** Opening SUPPLIED DATA block **

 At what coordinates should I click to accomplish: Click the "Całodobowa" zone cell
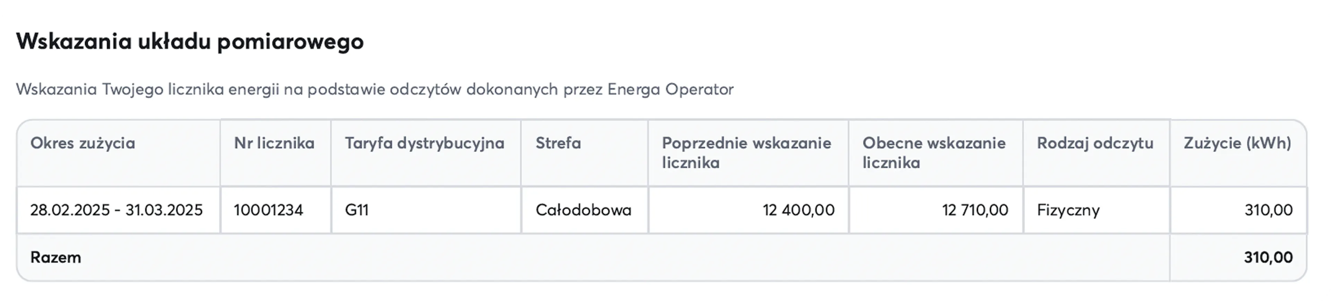coord(583,210)

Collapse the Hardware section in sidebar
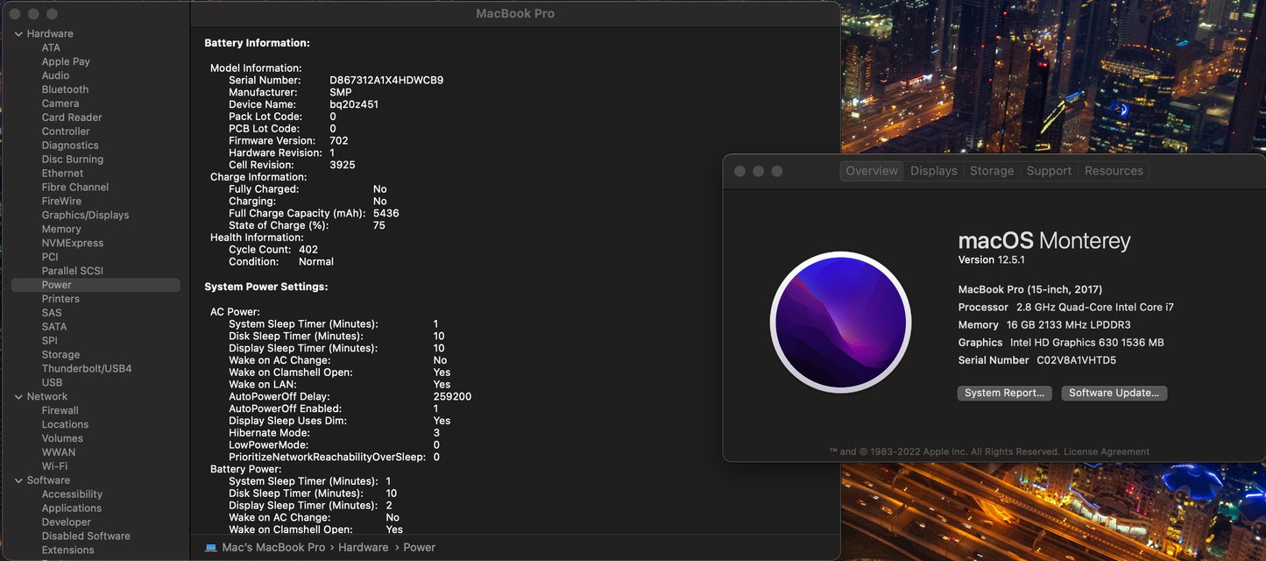coord(18,34)
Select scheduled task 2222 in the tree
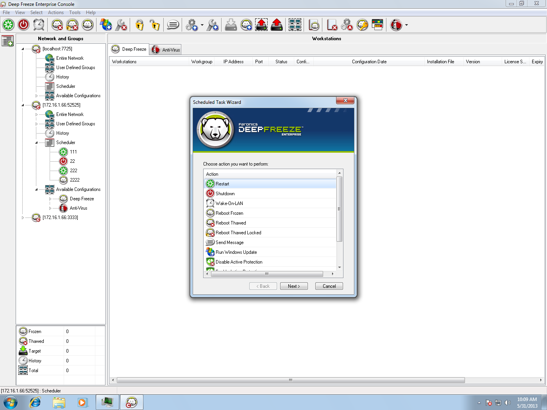Image resolution: width=547 pixels, height=410 pixels. (75, 180)
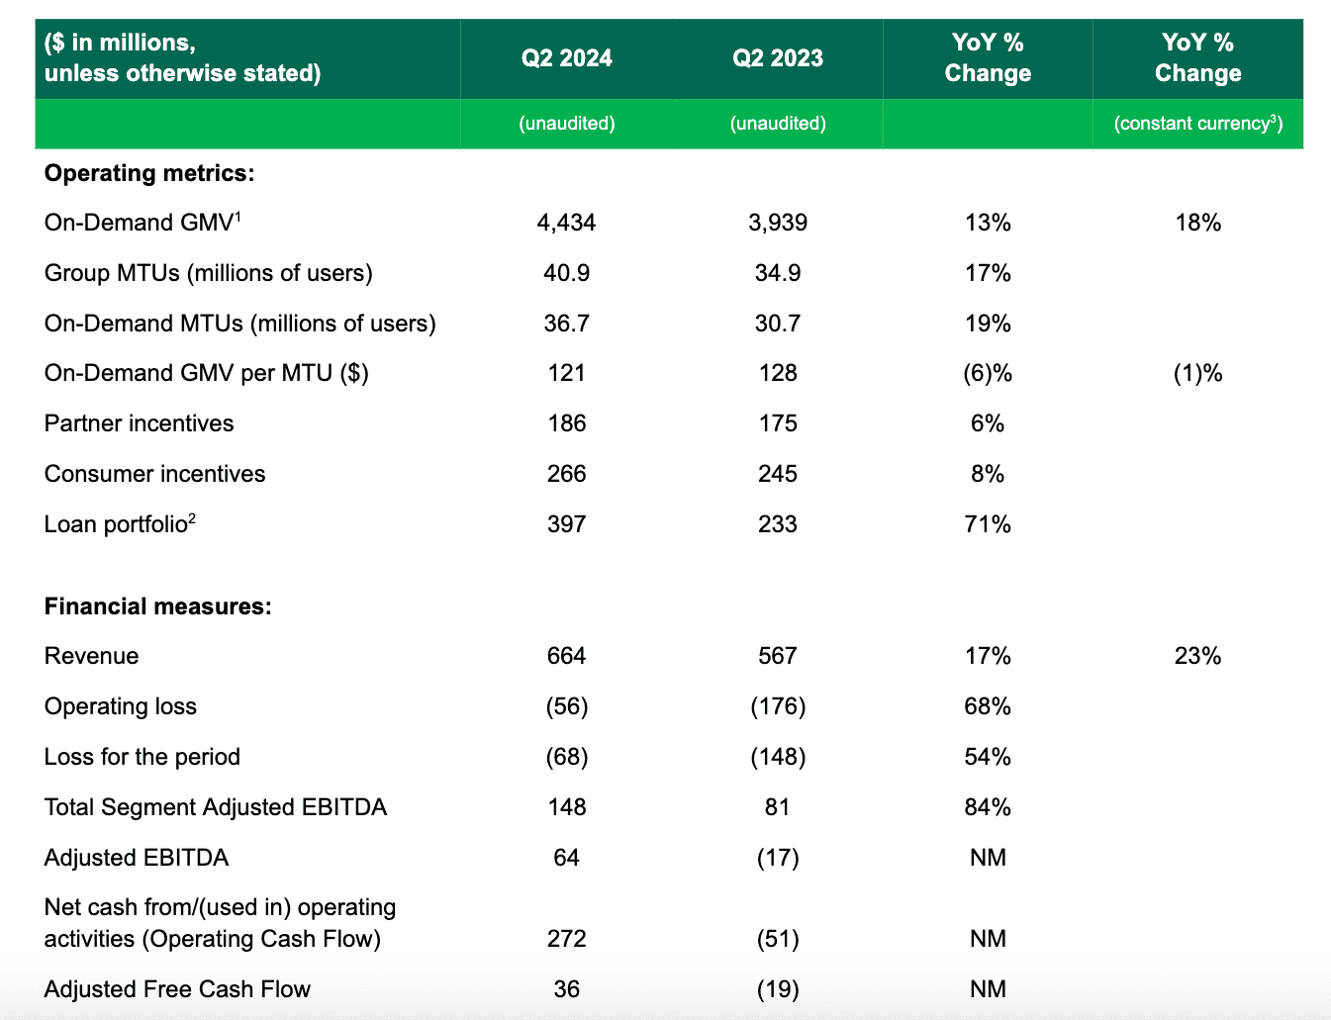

** Closing SUPPLIED DATA block **

> WORK TO BE COMPLETED
The entries are to be transcribed in full. Their pictures are not.

> EXERCISE RESPONSE
 At what coordinates should I click to accomplish: Click the "Całodobowa" zone cell
coord(583,210)

Collapse the Hardware section in sidebar
coord(18,34)
Select scheduled task 2222 in the tree
Image resolution: width=547 pixels, height=410 pixels. (75, 180)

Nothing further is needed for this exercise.